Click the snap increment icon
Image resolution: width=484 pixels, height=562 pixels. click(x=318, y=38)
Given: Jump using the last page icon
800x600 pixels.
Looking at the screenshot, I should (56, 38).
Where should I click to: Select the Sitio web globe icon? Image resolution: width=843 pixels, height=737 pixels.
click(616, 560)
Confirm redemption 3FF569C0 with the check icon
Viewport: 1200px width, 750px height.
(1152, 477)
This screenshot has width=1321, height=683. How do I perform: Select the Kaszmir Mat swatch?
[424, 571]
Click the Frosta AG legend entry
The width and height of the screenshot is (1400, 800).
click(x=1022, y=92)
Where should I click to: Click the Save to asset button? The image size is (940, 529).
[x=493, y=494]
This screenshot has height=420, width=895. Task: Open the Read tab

☆ ☆ ☆ ☆ ☆ ☆ ☆

→ **Work order**: Type out the records above again, exactly the same.

→ **Answer box**:
Click the snap increment icon
Image resolution: width=484 pixels, height=562 pixels. click(x=318, y=38)
Given: Jump using the last page icon
800x600 pixels.
Looking at the screenshot, I should (56, 38).
Where should I click to: Select the Sitio web globe icon? Image resolution: width=843 pixels, height=737 pixels.
click(616, 560)
Confirm redemption 3FF569C0 with the check icon
Viewport: 1200px width, 750px height.
(1152, 477)
This screenshot has width=1321, height=683. How do I perform: Select the Kaszmir Mat swatch?
[424, 571]
Click the Frosta AG legend entry
The width and height of the screenshot is (1400, 800).
click(x=1022, y=92)
Where should I click to: Click the Save to asset button? The image size is (940, 529).
[x=493, y=494]
This screenshot has height=420, width=895. Task: Open the Read tab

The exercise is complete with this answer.